Well, that leads to another question. Carrie was always dismissive of her fame; she was born into it. She was dismissive of her fans; she always said people really loved Leia, and she was just the keeper of her likeness. Did she know how much we really loved her?

I mean…I think so. But I’d also say that’s a really deep question. Do you know how much you’re loved? Do I know how much I’m loved, just by my own parents or my own friends? For example, with my cancer diagnosis, I posted about it on social media. And I got this outpouring of love. There was a world where I wasn’t going to share anything about it at all. Now I’m hearing from people from high school wishing me the best. And I had no idea, no idea that so-and-so from high school gave a sh*t about me.

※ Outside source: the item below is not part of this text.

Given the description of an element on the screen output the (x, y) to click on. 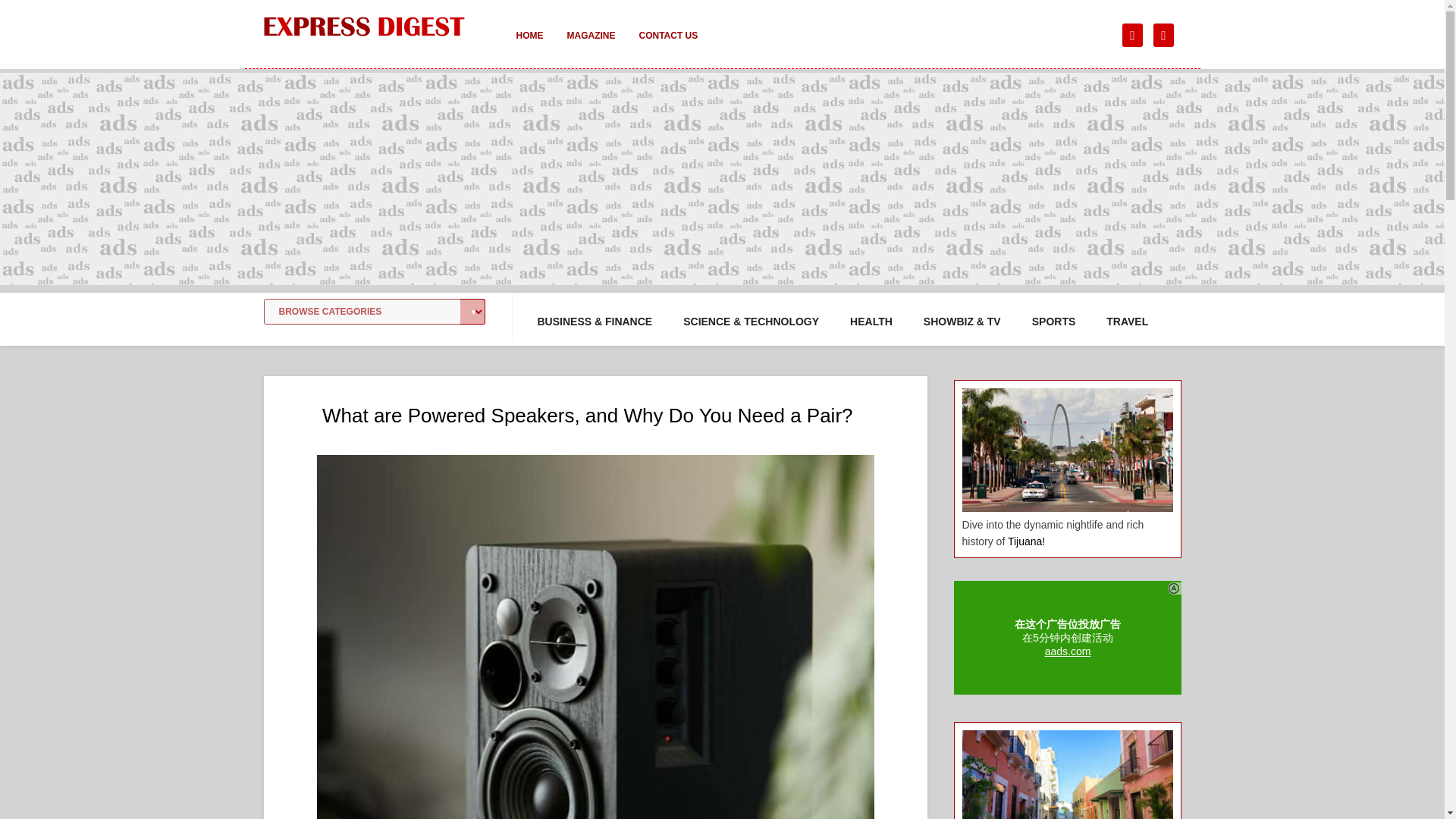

So how do any of us quantify how much we’re loved? But for sure, the people around her loved and supported her, and she knew that.

That’s a comfort. So, you’ve been an actor. A playwright. A journalist. Now, a novelist. What are your aspirations as a writer? Actor?

God, I’m grateful to be able to write. I’m kicking around ideas for a second book. I’m kicking around ideas for a pilot, a kind of Waiting for Guffman with the team from Tilda Swinton Answers an Ad on Craigslist. It’s about a silly group of ramschackle folks bringing a show to Broadway. I love writing, and wherever I can make money doing that, I’m happy.

Ok, last question: you’ve been through cancer twice.

It’s so stupid.

Well don’t feel stupid for getting through it!

The cancer is so stupid. My main feeling is that it’s a dumb ordeal to go through. What an inconvenience.

Fair enough. But you’ve been poor, depressed, unemployed. How do you keep going? How do you forgive life?

The thing that immediately comes to mind is therapy.


I was listening to some self-help audiobook, and I wasn’t into it. I don’t even remember what it was. But someone said, “Does your mind control you, or do you control your mind?” That was really eye-opening to me, and eventually, lead to my realizing how much our thinking affects our experience. That led me to realize we all really want peace. So now I can catch myself when I’m feeling depressed because the grocery store didn’t have the ketchup I wanted. I think, if I get that ketchup, it would bring me peace. It wouldn’t. Even when I wrote the book, I hope people like it, but I know my wanting that is really just me wanting peace of mind. And I can give that to myself anytime.

Does that make me sound like a crazy hippie?

It makes you sound hopeful. People really need hope right now too.

A Star is Bored is available in bookstores July 28.